What I am trying to figure out is what code I need to add to my functions.php file so I can set these things for an existing "default" post type which wordpress adds.

So, for example lets say I want to change the "Pages" post type to "Main Sections".

Currently what I have done is used the following code:

add_filter( 'gettext', 'change_admin_menu_pages' );
add_filter( 'ngettext', 'change_admin_menu_pages' );
function change_admin_menu_pages( $translated ) {
    $translated = str_replace( 'Page', 'Core Page', $translated );
    $translated = str_replace( 'page', 'core page', $translated );
    return $translated;

Although this works and just replaces every instance of "pages" with "main sections", what I have noticed is that it also effects other areas of the site such as plugins which use "pages=" within their url.

As such... is there a simple way to define post type settings for default wordpress post types like "pages" and "posts"? If so, could someone please quickly illustrate how that might work?

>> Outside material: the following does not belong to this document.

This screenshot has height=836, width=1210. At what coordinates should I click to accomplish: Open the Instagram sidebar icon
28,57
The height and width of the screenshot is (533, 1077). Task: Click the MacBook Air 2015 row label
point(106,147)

On a different note... I feel that using the filter

  • add_filter( 'ngettext',...)

is actually very useful but what I don't understand is how to restrict the area where its allowed to filter things.

An answer to both or either question would be greatly appreciated

Thanks in advance!

2 Answers 2


Another easy one! :)

As you know I think very highly of WordPress in general, but the admin menu architecture is one of the nastiest hacks I think I've ever seen in open-source software. What's only greater in magnitude is the core WordPress team's unwillingness to acknowledge how bad it is and their lack of willingness to discuss improving it. But I digress...

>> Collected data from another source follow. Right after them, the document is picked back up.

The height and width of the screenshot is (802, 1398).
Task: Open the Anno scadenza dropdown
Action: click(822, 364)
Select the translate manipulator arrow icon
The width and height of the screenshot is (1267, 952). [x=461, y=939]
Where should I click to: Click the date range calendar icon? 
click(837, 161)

Anyway, here's what you want (I think):

Screenshot of a WordPress admin menu modified to
(source: mikeschinkel.com)

And here's how to get it:

function rename_pages_to_main_sections() {
  global $menu;
  global $submenu;
  $menu[20][0] = 'Main Sections';
  $submenu['edit.php?post_type=page'][5][0] = 'Main Sections';

P.S. Also, you might find the code I posted here helpful too:


Mike, you should have put a little 'sarkasm' tag on the 'Another easy one!' line...for a moment there i didn't quite see how hacking the core menu arrays is an easy one...until i read your 'Challenge'.

I've got a similar challenge using 3.0.5...which is to try and add a custom page underneath a custom post types section. When doing so, it always loads as edit.php?post_type=xyz .

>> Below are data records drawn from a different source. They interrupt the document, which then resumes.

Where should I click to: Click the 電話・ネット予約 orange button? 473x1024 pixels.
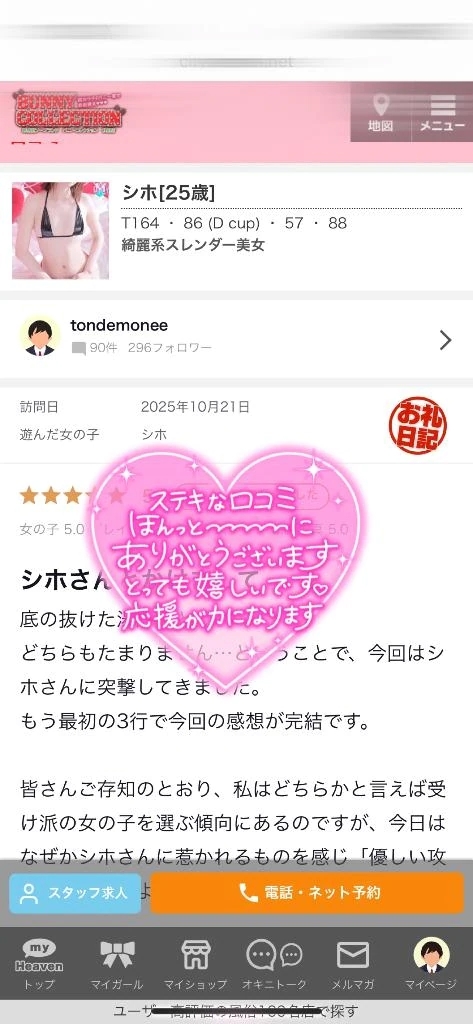pyautogui.click(x=307, y=893)
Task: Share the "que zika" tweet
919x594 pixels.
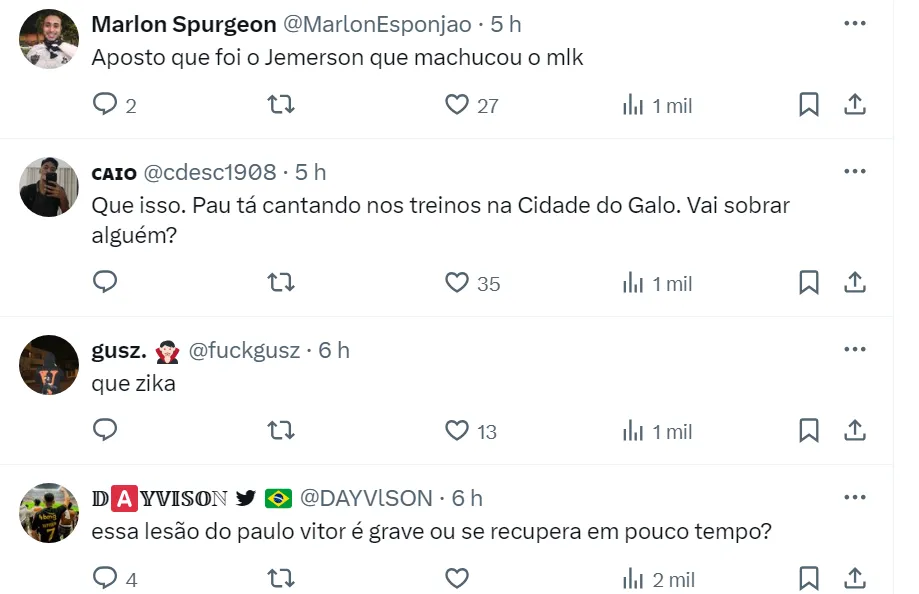Action: tap(855, 431)
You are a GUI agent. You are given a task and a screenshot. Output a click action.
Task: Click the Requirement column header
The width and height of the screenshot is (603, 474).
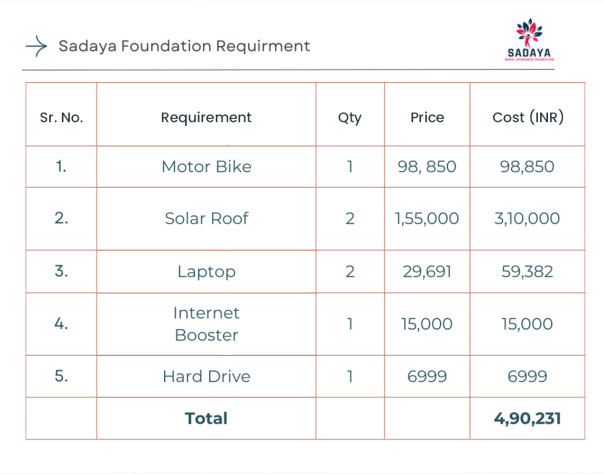click(206, 117)
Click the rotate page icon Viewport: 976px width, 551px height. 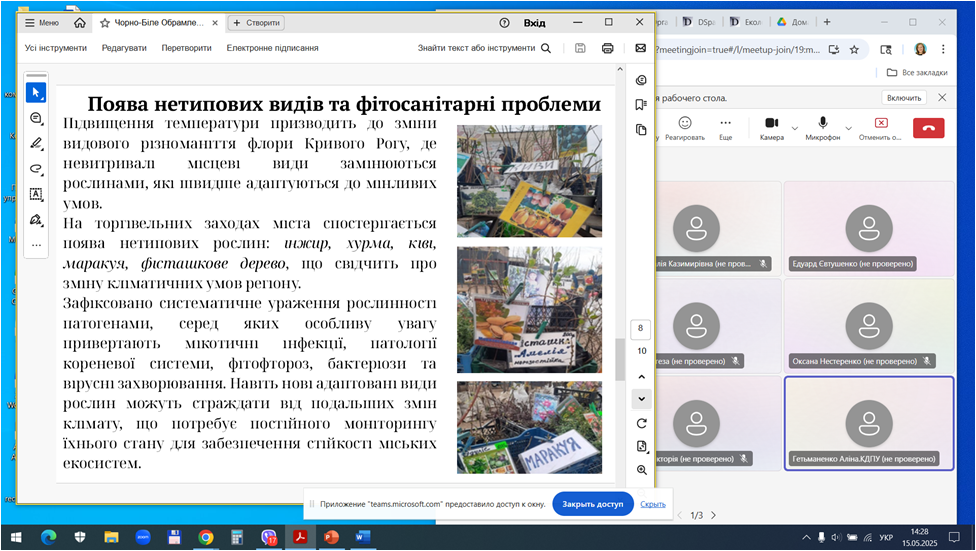[641, 423]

Fun is, edit.php includes admin-header.php, which in turn then includes admin.php, which then causes the page you specified via add_submenu_page() to be loaded. But first of all, this seems more like a lucky conincidence, secondly, it does that only after edit.php did all it's initialization stuff. BAD.

Furthermore, it leads to trouble down the road when you try to reuse your URL or parts of it (like query args and the likes) on your page.

All in all, i totally agree...this stuff is way too easy to do to justify an overhaul of the admin menu generation. ;-)

Thanks anyways, for your hint, i'm gonna try what i can achieve by hacking the arrays directly, now.